We need to create a web crawler to scrape the first 30 entries from Y Combinator News, extract specific data fields, store the data, and provide filtering options. The solution should be efficient, maintainable, and easy to use, with a focus on clean code, modularity, and proper documentation.
- Proficiency: The solution should be implemented in a language that the developer is proficient in. For this case, Python is chosen.
- Modularity: The code should be modular and follow good object-oriented/functional programming practices.
- Ease of Use: The system should provide a simple command-line interface (CLI) for scraping and filtering operations.
- Data Persistence: The system should persist the scraped data and filter usage data in a storage mechanism.

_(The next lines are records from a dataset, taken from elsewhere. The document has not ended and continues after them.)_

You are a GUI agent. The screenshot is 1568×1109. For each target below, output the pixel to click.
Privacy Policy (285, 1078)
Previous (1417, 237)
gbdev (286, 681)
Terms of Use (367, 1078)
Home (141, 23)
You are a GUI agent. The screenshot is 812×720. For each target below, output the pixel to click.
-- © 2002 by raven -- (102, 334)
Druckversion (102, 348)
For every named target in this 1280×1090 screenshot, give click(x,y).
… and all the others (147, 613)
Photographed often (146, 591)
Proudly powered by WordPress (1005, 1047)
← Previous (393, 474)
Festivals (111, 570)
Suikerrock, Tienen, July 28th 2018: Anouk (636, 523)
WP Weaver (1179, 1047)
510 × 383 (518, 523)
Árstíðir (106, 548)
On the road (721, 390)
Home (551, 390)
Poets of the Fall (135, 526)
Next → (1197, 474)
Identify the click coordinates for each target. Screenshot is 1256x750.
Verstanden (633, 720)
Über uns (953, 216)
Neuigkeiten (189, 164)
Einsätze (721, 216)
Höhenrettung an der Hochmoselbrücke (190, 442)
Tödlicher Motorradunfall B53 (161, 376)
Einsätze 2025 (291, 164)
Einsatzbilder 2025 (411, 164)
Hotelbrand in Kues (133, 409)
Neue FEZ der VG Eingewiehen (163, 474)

- Documentation: Proper documentation and version control practices should be followed.
- Using a Python script with BeautifulSoup for scraping, SQLite for storage, and argparse for CLI.
- Using a JavaScript-based solution with Node.js and Puppeteer for scraping, and a NoSQL database for storage.
- Using a web framework like Django or Flask to create a web interface for the scraper and filters.
Chosen Option: Option 1 - Using a Python script with BeautifulSoup for scraping, SQLite for storage, and argparse for CLI. Reasoning:
- Python’s BeautifulSoup is excellent for web scraping and is easy to use.
- SQLite provides a lightweight and easy-to-set-up database solution.
- argparse allows for straightforward command-line interface creation.
This combination aligns well with the requirement for clean, modular code and ease of use.
Pros:
- Familiarity: Developer is proficient in Python.
- Simplicity: Easy to set up and run.
- Modularity: Allows for clean separation of concerns.
- Community Support: Strong community support and extensive documentation.
Cons:
- Limited Scalability: Not suitable for very high-frequency scraping or large-scale data storage.
Pros:
- Modern: Leverages modern JavaScript ecosystem.
- Powerful: Puppeteer provides powerful browser automation capabilities.
Cons:
- Learning Curve: Requires more setup and learning if not already proficient in Node.js and Puppeteer.
- Complexity: More complex setup compared to the chosen Python solution.
Pros:
- Rich Features: Provides built-in support for database handling, templating, and routing.
- Extensibility: Easy to extend with more features like a web interface.
Cons:
- Overkill: Adds unnecessary complexity for the given requirements.
- Setup: Requires more setup and configuration.